For nearly three years now, I’ve been saying that the opportunities in bonds are becoming fewer. But my own buying contradicts that. In 2009, I added about 60 new positions, about the same in 2010, and double that in 2011. This year, already, I’ve added another 22 new positions (and sold 10 old ones). So, obviously, I’m still finding things to do.

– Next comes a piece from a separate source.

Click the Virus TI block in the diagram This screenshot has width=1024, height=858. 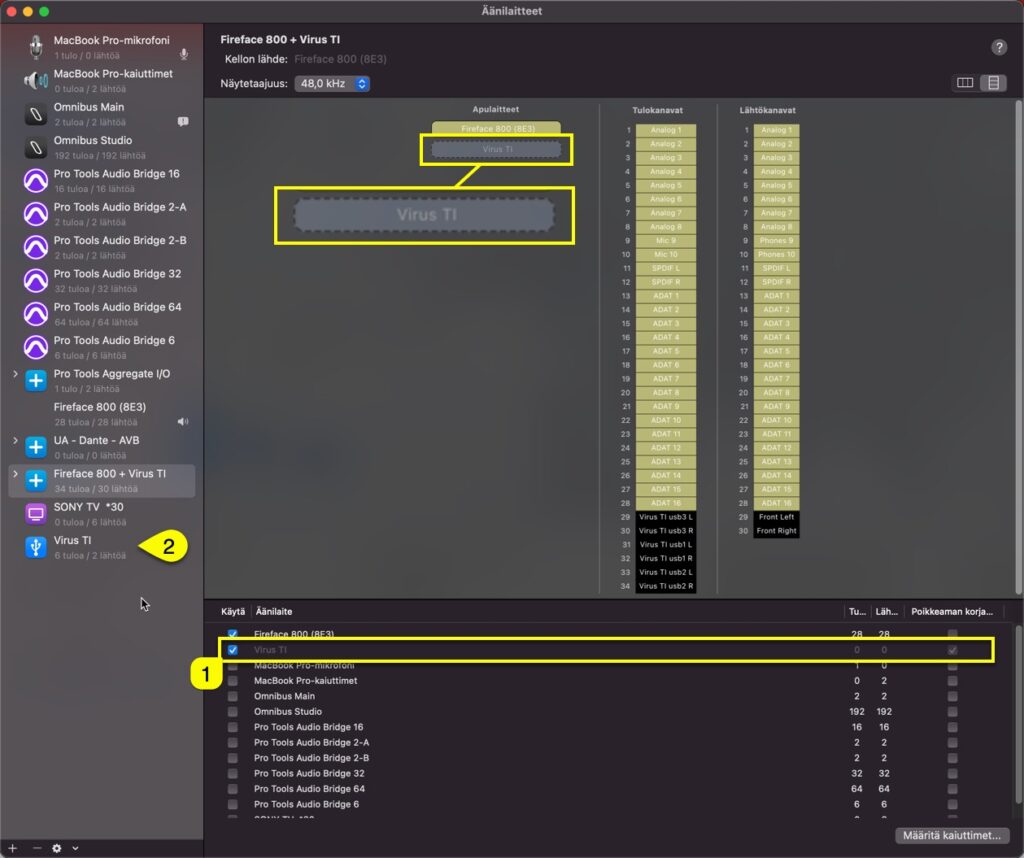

But that wasn’t my intention for this year. This year, rather than just talk about it, I was going to start rotating effort and money into another asset-class. But the need to maintain the portfolio I’d already built keeps dragging me back into bonds. As I mentioned in another thread, these were my 10-year results:

as 12/31/11 1yr 3yr 5yr 10yr
SP500 2.11% 14.11% -0.25% 2.92% (a common index of US large caps)
EAFE -12.14% 7.65% -4.72% 4.67% (a common index of foreign large caps)
AGG 7.84% 6.77% 6.50% 5.78% (a common index of US bonds)
BRK-B -4.76% 5.88% 0.80% 4.21% (Buffet's value fund)
Charliebonds 10.22% 20.80% 7.35% 8.17% (a non-public, fixed-income, value fund)

A 10-year average return of 8.17% is tiny money, and it is barely half of my 27-year record, which is a more respectable, annually-compounded 16.0%, which shouldn't be surprising to anyone. The '80's and '90s were easy-money years, when throwing darts could make an investor 25%-30%. Nowadays, 8% is closer to what markets are offering. But that's still easy money that I’m unwilling to walk away from just because I was getting bored with the gig and/or had mistakenly anticipated its end.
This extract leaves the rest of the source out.